Children need clarity to experience life in all of its fullness. Parents have that role.

“And these words that I command you today shall be on your heart. You shall teach them diligently to your children, and shall talk of them when you sit in your house, and when you walk by the way, and when you lie down, and when you rise. You shall bind them as a sign on your hand, and they shall be as frontlets between your eyes. You shall write them on the doorposts of your house and on your gates.” (Deuteronomy 6:6–9, ESV)

“Children, obey your parents in the Lord, for this is right. ‘Honor your father and mother,’ which is the first commandment with promise: ‘that it may be well with you and you may live long on the earth.’” (Ephesians 6:1-3, NKJV)

Parents pass on God’s wisdom and instruction to their children, and children obey. Paul called the children to be ready to listen and to carry out the instruction and commands of their parents.

1. Obey your parents.

When we hear someone knocking at the door of our home, we have the choice to open the door to them or to ignore it. Obedience is hearing the knock (instruction from parents) and opening the door (obeying the instruction).

“The obedience of Christian children to their parents is all of a piece with their submission to Christ: the additional motivating phrase, ‘in the Lord,’ is virtually synonymous with ‘as to the Lord’ or ‘as to Christ’ (cf. 5:22, 6:5) and indicates that their obedience is part of their Christian discipleship.” (P. T. O’Brien, The Letter to the Ephesians, p. 441)

Obedience to our parents is the right and proper thing to do. Obedience is what God commands in His word. We obey our parents because it is what God has demanded, and we live to honor Him.

2. Honor your parents.

Children are also called to honor their parents (Exodus 20:12). Now obedience is the act, but honor is the attitude that children should possess behind their act of obedience. When we enter adulthood, obedience to our parents is replaced by honor for our parents.
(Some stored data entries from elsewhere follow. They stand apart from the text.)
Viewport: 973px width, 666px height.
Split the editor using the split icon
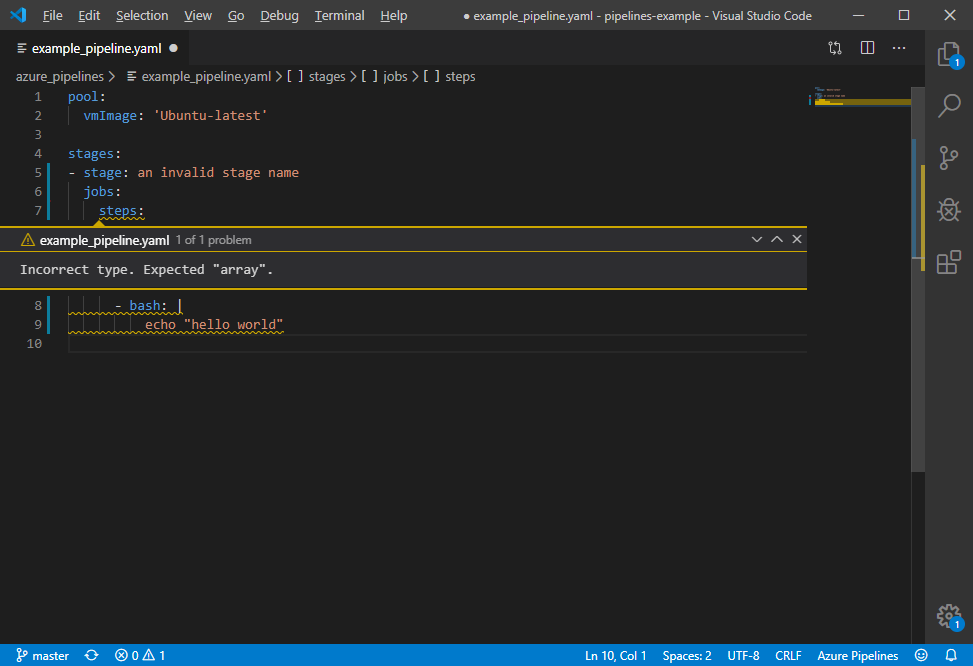coord(866,47)
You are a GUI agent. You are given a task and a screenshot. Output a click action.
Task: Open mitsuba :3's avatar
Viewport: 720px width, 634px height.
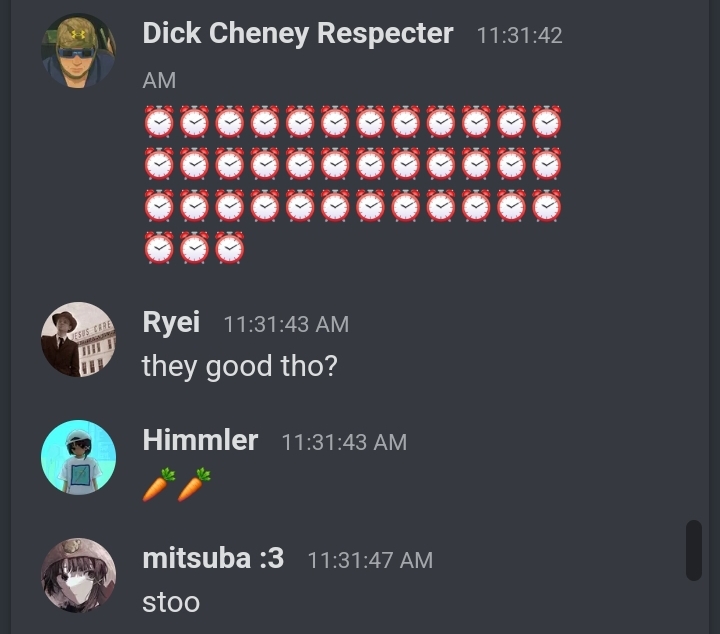(79, 575)
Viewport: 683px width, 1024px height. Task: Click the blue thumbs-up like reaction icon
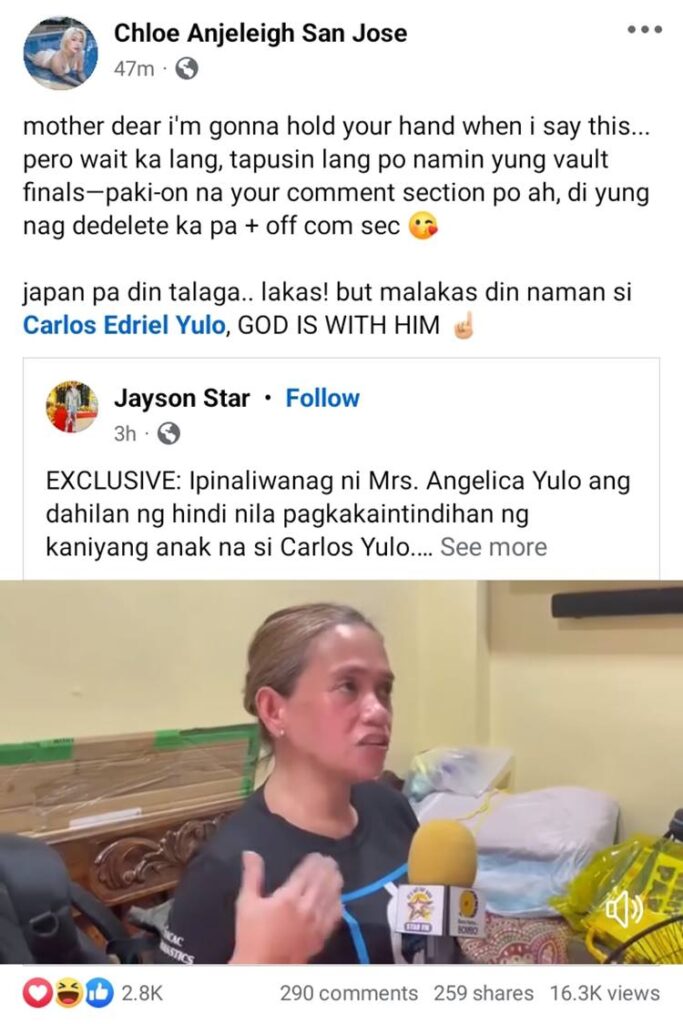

In Grimm’s fairy tales an elderly man was taken into his only son’s care. Living in his son’s home, however, had its challenges. The elderly man’s shaking hands and poor eyesight caused problems for the woman of the house. She and the elderly man’s son decided to put the elderly man in a corner, at his own table. Everything was fine until the elderly man broke one of the woman’s bowls. So, the elderly man’s son made a wooden bowl for him to eat out of in the corner of the small home. A few days later, the elderly man’s son and his wife entered the home to find their 4 year old trying to make something out of wooden blocks. They asked him what it was, and he said: “I’m making a wooden bowl so that when you are old, you’ll have something to eat out of too.”

God told His people then and tells us today that we must honor our parents. It is not perfection that demands honor, for we have already seen that no one is perfect. God has deemed it important to honor those whom He has placed in a specific position. For God, it is supremely important to honor those whom He has placed as our parents. They are imperfect, but they deserve our honor. How can we accomplish this command today?

To honor means to value them as preeminently important in our lives. We must show our parents that they are preeminently important to us. For those who are under the direct authority of their parents, this command means that we submit to their direction.  Sometimes I am amazed at how well parents submit to their children, but that is not the model that God established. God expects us to spend time with our parents and to take care of them, to bless them, to love them. Again this is not dependent upon their perfection or imperfection. It is dependent upon their position as parents.

The promise God gives children when they honor and obey their parents is divine blessing. As God evaluates the heart of the children for their parents, He rewards those who have honored them with a life immersed in His touch.

So stop, take a breath, and pray:

“God, by Your Spirit, help me to obey and honor my parents so that You may lead me to health in my relationships.”